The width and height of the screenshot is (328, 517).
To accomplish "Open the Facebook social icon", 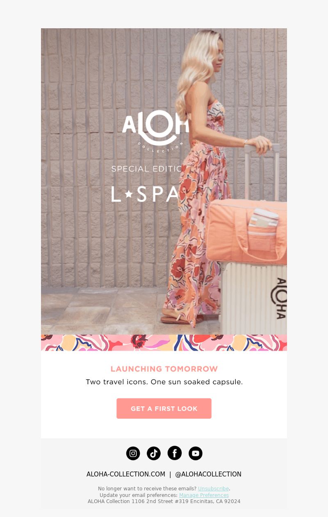I will 175,453.
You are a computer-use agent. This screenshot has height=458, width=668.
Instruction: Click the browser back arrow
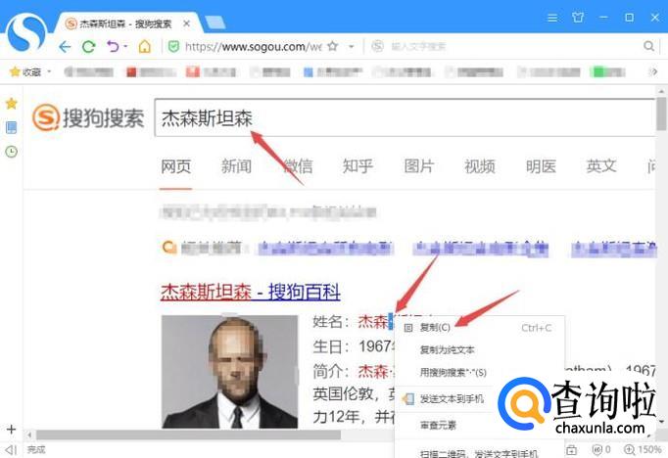tap(65, 46)
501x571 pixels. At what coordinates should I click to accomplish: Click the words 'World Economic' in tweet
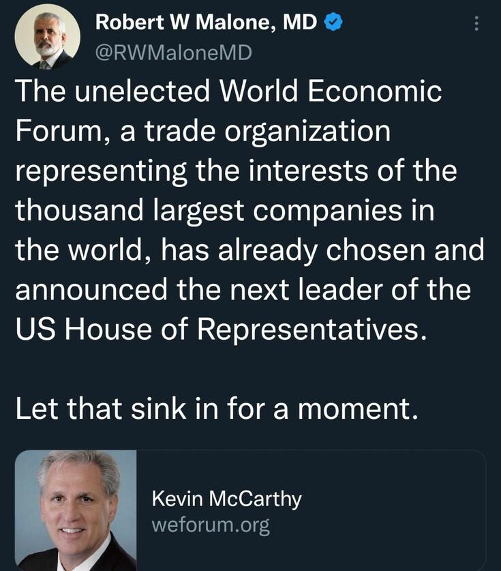click(330, 91)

▸ What is required: Restate word for word the lines from the one with "501x571 pixels. At" to the end of the material, both included. Do not include the pictures.

▸ Exercise answer:
501x571 pixels. At what coordinates should I click to accomplish: Click the words 'World Economic' in tweet
click(330, 91)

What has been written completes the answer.